Friday, March 07, 2008

Incredible Shrinking Cartoon Budgets


Aka: I may have no business sense but I ain't this dumb.

A very nice person contacted me about doing some two minute animated songs for a commercial tv show. Total creative freedom and total buyout of any characters created. The budget was so darn low it took my breath away, and I said no thanks.

The graph above is not adjusted for inflation. It shows how the price paid for a minute of animation has dropped from $60,000 to $2,000. If you broke that to an hourly you'd be wishing you had that McDonald's job!
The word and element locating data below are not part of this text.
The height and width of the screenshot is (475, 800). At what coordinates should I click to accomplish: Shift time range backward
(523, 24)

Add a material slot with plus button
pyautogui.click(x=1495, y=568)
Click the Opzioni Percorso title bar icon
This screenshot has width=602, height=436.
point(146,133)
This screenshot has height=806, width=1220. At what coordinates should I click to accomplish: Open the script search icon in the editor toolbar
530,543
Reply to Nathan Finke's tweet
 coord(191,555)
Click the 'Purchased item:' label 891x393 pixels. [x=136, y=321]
The figures represent commercials at Snazelle Films in the 1970's, Ruthless People main titles in the 80's, typical Sesame Street budget in the 90's, a movie title I did a year ago, and the current offer. Admittedly there are no cels involved, but there's still ideas and work to do!

13 comments:

Anonymous said...

So they will get the art school computer animation graduates desperate to make a name for themselves doing the work. It shows in the Ditech and other commercials shown around here. Where Terry Gilliam used breakthrough cost effective methods to animate on the cheap that was imaginative, unless you are working for Industrial Light and Magic or Pixar, we are headed back to the quality of Johnny Quest creativity.

Sally said...

That's it exactly. The unnamed company has no shortage of money. They troll for talent, hoping the contractual snag will help launch a new series without having to pay the artist for it. This doesn't have to do with the guy who contacted me, but the company he's signed a contract with. If you're young enough it's worth it maybe.
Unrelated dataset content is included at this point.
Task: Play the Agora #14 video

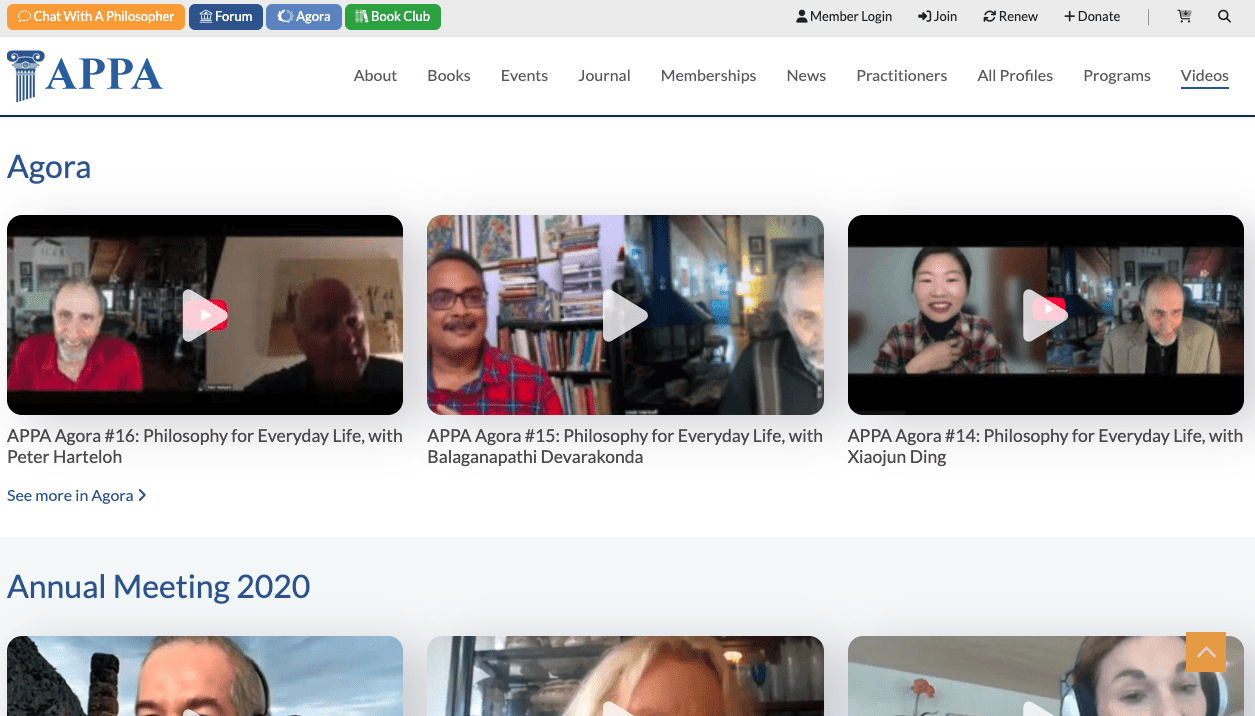Action: (1045, 315)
A similar trick going on is online animation contests where they want product and offer a reasonable cash prize, with small print that you're giving up all rights if you accept it.

Linda Davick said...

But ideas don't count! They just pop into your head, don't they? And can't you just tween everything and be done with it?
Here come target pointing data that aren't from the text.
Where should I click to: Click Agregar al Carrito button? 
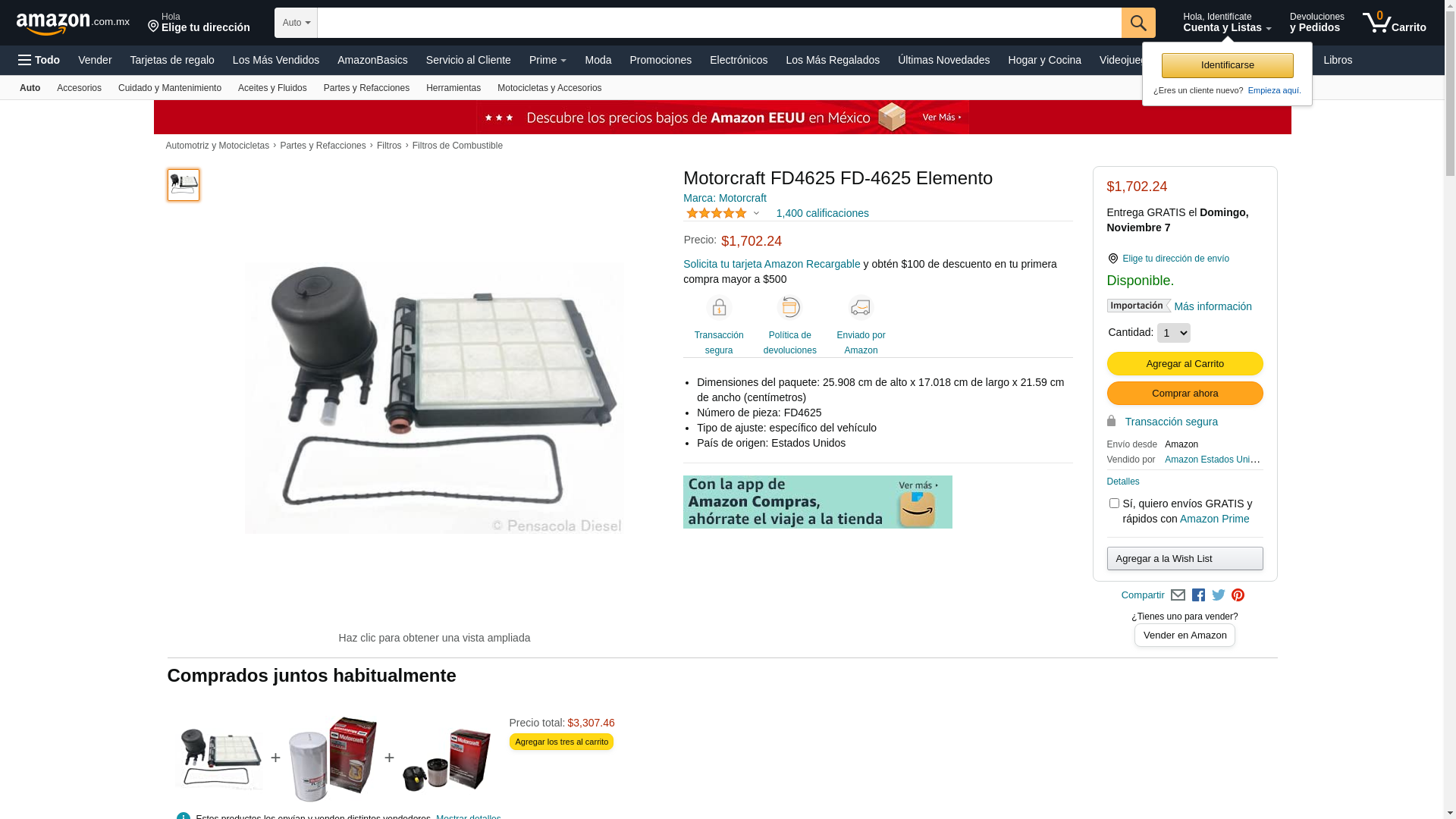[x=1185, y=364]
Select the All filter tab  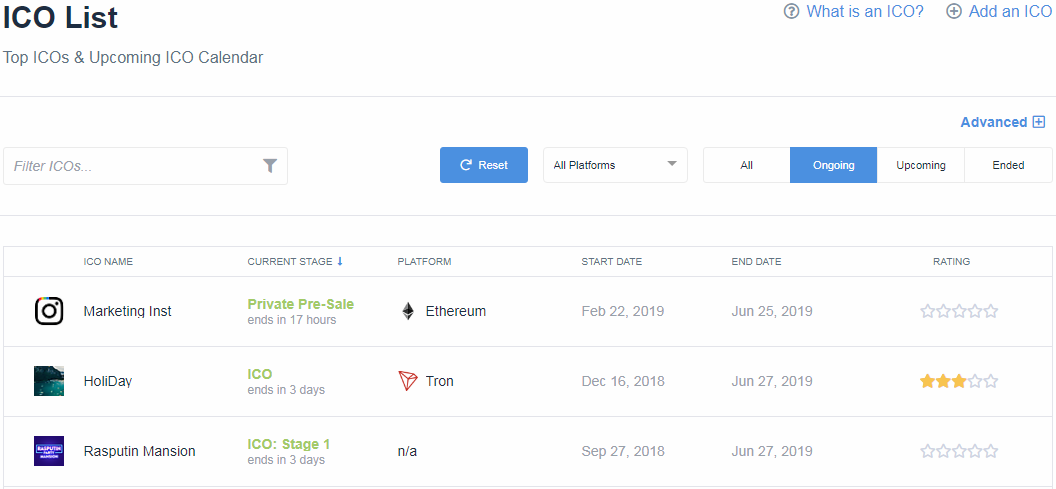tap(746, 165)
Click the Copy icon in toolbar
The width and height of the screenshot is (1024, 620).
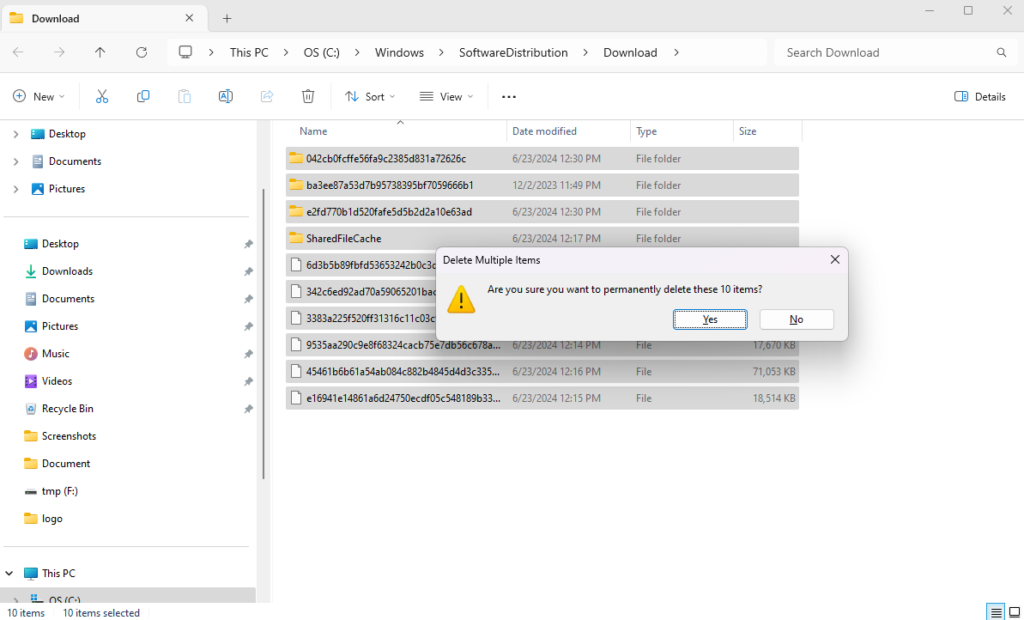pos(143,97)
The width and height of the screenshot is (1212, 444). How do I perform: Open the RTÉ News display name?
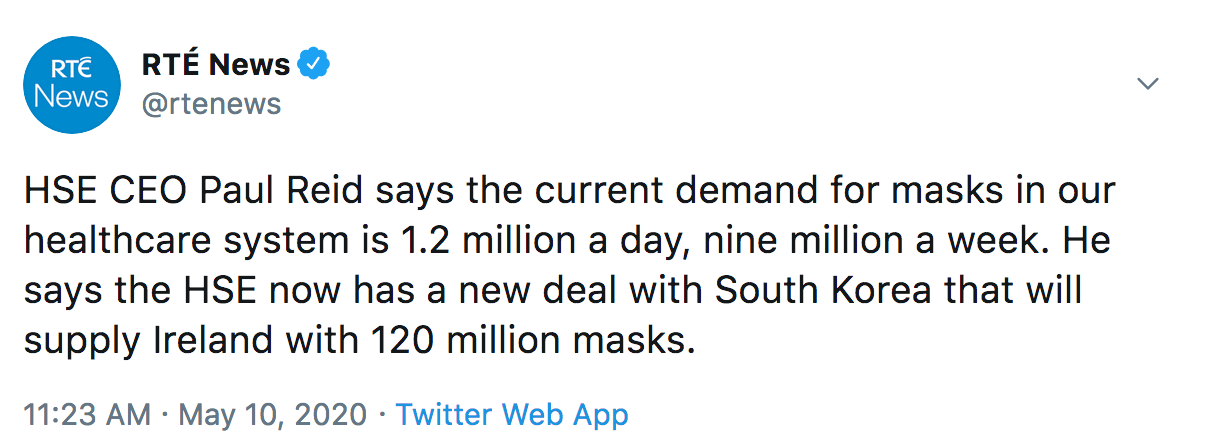click(217, 65)
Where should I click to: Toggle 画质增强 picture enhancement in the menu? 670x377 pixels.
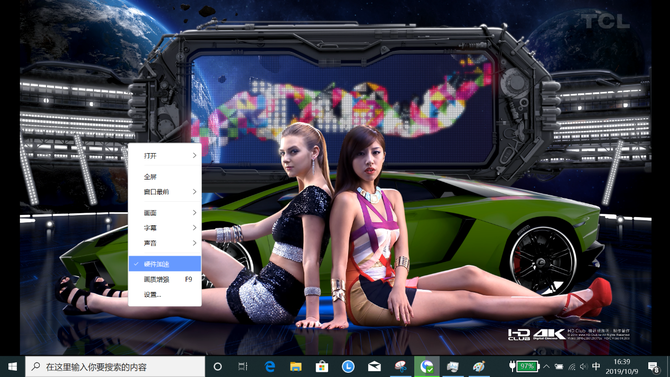click(x=165, y=279)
On a more serious note, the angle of the line on this graph looks identical to that on the graph showing illustration budgets from the 70's to now.

The Graphic Artists Guild Handbook of Pricing & Ethical Guidelines suggests the following fees: For 2-dimensional computer animation for Broadcast (per second) $175-500. At the low end, that would work out to $21,000 for a 2-minute animation. For Educational (per second), the range is $125-$1,000. Even if you use the Educational figures, it still comes out to $15,000 at the low end for a 2-minute piece.

OH, wait a minute. Did you say 2-minute songS (plural)??? Was the budget for more than one song?

Sally said...

The budget was just for one song. Really it was the trolling aspect that set me off. I'll work for cheap cheap cheap but not if I have to sign one of those statements that they can have it all. I mean I used to sign them for Sesame St. but that was different- I knew they'd never get it together to launch a series off of anything I'd designed.

It's always seemed amazing to me that musicians organized for residuals way back in the 20s when you think of the typical musician personality (stereotype I know.)

Whereas animators still haven't gotten any residuals for work done as far as I know. There was a brief whoopee period around the time of Lion King.

I didn't know illustration had taken the same leap off the diving board. Animation was budgeted at $10,000 a second when I started in the 70s!

Namowal (Jennifer Bourne) said...

Fearless freep knows what's going on, and it's not just animation (and illustration) where this shameless game is played (if you get my drift).
Crazy making!

Jesse said...

Hai Sally I found this thing :)

Otherwise, now I've got that jingle for Galaxy Glue stuck in mai head.

Bless you Sally!

Sally said...

Jesse, I LOVE that animation. I'd seen it a while back but had forgotten about it. Be sure to click on it, blog pals. And then click on the different horses with your speakers on. Just this morning I was thinking interactive animation is where it's got to be heading, more than just youtube or cel phones. If animation were more fluidly customizable so you could interact with friends without it involving usual game activities it would be really nifty.

Namowal, I know what you're talking about. It's as if they've decided they don't need to outsource to India, they can find em right here at home. (and pay them poorly.)

Linda Davick said...

Will you start working on a more fluidly customizable kind of animation where we can interact?

We could hold our Avant garde club meetings there. We could meet in strange animated places and wear strange animated hats and feel really bad and incredibly inspired!

Jesse said...

/me doodles, perplexed at how many appendages his avatar is going to need to have.

Oh yeah, and I've got dibbs on orange. :)

Anonymous said...

Is that what Second Life is supposed to be? (I've been too scared to find out.)

Speaking of getting work done cheaply here, our next magazine issue is on im migration.

Looking forward to wearing depressed, philosophical hats in animated independent coffee shops!

Jesse said...

Nah, Second Life is a little bit more like this.

(It's hard to believe but even my wife was entertained by this one. omg! ;)

Linda Davick said...

I thought Second Life was a religious organization.

Jesse said...

Nah, This is Second Life. Virtual 3D online world where you can customize your character and waste time chatting with people /and/ aiming the camera in the right direction: all at once! :)

More technologically impressive I think is First Life.